A method for measuring planar Sauter mean diameter of multi-component fuel spray based on the combined statistical extinction tomography and particle imaging velocimetry

This study proposed a new method for measuring planar Sauter Mean Diameter (SMD) of multi-component fuel spray using a SETScan optical patternator, a particle imaging velocimetry (PIV) and a previously validated evaporation model. Malvern experiments were conducted to obtain line-of-sight SMD, which could be considered as a reference value to compare with the planar SMD due to spray symmetry. The SETScan patternator provided the planar local surface area densities at two axial cross-sections of the spray (250 mm and 400 mm below the nozzle), and the total surface area was calculated by integrating local surface area density over the concerned cross-section area. The PIV was used to measure droplet velocities at the same cross-sections, so that the time for the droplets passing through the laser sheet of the patternator (concerned cross-sections) could be determined. The total droplet volume captured within the laser sheet was then calculated by multiplying the time and the initial flow rate. The planar SMD at the cross-section is the quotient of the total volume divided by the total surface area.
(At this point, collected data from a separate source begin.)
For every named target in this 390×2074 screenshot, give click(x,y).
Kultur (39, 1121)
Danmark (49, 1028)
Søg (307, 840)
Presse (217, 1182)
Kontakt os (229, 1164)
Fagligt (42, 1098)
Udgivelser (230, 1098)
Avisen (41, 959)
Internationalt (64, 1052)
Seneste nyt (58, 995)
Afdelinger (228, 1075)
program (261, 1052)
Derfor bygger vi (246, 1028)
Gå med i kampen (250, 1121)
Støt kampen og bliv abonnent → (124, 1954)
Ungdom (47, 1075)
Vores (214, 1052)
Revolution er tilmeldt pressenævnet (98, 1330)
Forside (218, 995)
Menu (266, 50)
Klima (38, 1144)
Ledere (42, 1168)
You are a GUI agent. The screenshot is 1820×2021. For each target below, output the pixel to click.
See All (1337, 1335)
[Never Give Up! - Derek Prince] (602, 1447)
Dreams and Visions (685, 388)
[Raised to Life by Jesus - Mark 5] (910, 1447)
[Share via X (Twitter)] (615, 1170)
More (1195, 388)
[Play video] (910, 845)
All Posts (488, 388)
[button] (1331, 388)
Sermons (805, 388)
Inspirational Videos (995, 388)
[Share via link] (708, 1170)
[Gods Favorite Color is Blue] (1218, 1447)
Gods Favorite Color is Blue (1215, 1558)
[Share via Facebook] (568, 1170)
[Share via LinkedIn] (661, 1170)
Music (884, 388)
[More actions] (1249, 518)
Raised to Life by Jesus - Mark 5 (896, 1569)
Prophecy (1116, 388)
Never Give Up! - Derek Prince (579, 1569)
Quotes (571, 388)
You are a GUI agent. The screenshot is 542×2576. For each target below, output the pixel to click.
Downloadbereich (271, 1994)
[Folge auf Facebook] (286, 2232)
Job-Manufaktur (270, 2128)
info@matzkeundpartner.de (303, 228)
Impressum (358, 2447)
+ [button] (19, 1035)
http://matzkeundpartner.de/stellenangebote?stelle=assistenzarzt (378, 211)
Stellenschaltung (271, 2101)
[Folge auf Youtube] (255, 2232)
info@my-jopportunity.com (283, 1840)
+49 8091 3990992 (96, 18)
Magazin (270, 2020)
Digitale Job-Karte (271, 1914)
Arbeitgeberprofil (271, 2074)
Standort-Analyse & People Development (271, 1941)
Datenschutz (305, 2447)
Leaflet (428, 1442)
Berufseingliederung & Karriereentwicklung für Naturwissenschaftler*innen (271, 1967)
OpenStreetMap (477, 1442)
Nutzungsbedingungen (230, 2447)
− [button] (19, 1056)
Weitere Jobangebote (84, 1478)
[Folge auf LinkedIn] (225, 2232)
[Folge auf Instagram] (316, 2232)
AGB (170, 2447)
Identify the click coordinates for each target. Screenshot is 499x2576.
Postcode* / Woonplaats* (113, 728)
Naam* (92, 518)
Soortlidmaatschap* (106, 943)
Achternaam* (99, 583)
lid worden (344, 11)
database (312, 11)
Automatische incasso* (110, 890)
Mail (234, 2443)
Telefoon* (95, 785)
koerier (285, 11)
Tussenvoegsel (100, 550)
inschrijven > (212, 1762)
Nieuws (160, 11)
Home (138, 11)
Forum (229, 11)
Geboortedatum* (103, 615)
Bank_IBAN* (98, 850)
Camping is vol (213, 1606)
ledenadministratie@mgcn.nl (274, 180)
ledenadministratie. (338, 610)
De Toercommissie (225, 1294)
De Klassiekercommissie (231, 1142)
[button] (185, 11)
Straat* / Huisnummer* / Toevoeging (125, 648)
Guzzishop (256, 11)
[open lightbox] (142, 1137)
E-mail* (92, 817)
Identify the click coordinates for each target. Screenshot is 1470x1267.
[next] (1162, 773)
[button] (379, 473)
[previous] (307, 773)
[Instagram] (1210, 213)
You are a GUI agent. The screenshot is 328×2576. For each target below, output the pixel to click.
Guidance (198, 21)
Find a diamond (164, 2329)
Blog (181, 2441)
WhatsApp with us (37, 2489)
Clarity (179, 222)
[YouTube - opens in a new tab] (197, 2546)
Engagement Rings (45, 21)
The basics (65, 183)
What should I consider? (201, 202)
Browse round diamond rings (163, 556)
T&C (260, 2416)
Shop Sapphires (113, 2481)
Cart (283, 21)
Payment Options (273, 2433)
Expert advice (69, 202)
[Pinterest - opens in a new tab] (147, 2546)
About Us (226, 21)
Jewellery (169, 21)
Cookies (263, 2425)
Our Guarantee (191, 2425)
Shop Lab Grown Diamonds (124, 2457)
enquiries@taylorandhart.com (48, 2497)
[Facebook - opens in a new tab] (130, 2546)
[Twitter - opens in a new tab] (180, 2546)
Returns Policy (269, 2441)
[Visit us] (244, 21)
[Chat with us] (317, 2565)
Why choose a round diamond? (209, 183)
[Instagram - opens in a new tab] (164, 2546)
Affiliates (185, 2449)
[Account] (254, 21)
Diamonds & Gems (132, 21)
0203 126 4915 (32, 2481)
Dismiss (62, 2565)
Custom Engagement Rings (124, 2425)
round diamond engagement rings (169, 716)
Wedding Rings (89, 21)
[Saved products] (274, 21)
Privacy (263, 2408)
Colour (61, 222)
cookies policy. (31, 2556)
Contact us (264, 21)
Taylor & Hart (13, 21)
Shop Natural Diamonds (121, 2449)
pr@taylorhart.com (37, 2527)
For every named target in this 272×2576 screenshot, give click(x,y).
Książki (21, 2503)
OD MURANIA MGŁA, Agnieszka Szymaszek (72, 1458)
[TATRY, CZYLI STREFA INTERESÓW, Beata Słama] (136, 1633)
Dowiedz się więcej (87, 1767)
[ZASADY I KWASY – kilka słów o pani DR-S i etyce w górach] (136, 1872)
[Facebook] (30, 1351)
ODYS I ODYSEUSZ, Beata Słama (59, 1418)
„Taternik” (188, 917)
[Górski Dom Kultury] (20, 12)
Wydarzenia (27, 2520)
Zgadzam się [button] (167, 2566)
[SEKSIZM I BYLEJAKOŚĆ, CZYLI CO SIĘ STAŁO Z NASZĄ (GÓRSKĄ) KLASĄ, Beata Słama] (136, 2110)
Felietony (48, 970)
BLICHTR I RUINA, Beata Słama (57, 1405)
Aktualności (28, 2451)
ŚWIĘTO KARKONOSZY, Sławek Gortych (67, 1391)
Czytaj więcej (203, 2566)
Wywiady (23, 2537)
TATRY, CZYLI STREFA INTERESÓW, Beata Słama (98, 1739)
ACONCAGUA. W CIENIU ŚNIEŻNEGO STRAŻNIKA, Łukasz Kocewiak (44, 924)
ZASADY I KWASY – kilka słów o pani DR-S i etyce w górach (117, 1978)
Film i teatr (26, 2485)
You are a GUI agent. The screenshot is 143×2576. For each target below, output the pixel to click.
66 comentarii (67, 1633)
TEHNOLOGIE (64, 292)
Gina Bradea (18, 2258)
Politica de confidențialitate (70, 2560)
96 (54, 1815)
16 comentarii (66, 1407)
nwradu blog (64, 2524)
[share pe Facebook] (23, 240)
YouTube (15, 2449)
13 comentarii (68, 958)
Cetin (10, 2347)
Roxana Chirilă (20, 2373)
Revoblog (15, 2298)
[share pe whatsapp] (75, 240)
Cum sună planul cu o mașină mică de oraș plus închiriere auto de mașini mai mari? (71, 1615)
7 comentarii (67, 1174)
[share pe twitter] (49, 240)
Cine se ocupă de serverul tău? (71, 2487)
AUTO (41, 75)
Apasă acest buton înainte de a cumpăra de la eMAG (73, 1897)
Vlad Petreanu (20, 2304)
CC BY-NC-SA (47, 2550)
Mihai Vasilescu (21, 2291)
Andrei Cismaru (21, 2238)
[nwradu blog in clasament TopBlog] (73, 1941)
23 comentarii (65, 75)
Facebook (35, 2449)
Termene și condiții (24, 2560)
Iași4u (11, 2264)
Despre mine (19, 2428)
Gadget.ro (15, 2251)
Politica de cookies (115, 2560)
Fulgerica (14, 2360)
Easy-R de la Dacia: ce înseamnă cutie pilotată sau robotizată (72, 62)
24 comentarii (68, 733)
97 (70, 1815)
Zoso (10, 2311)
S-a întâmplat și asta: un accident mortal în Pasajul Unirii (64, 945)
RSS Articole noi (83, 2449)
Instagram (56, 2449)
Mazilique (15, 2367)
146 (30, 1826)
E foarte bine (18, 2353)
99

However, there existed a noticeable discrepancy between the Malvern SMD and planar SMD at the lower cross-section due to the evaporation being ignored. Therefore, an evaporation model was adopted to correct the total droplet volume at the lower cross-section. In particular, the evaporation model based on the droplet heat and mass transfer incorporates the non-ideality consideration for multi-component fuel evaporation by determining the activity coefficients of fuel components. It turned out that the Malvern SMD was close to the proposed planar SMD at the upper cross-section (250 mm) for all the test fuels without evaporation consideration. For lower cross-section (400 mm), the proposed planar SMD modified by incorporating an evaporation model, fit the line-of-sight SMD value better than the planar SMD without evaporation correction. The planar SMD method provides relatively complete information on a planar basis and can be used for characterizing non-symmetry sprays as well.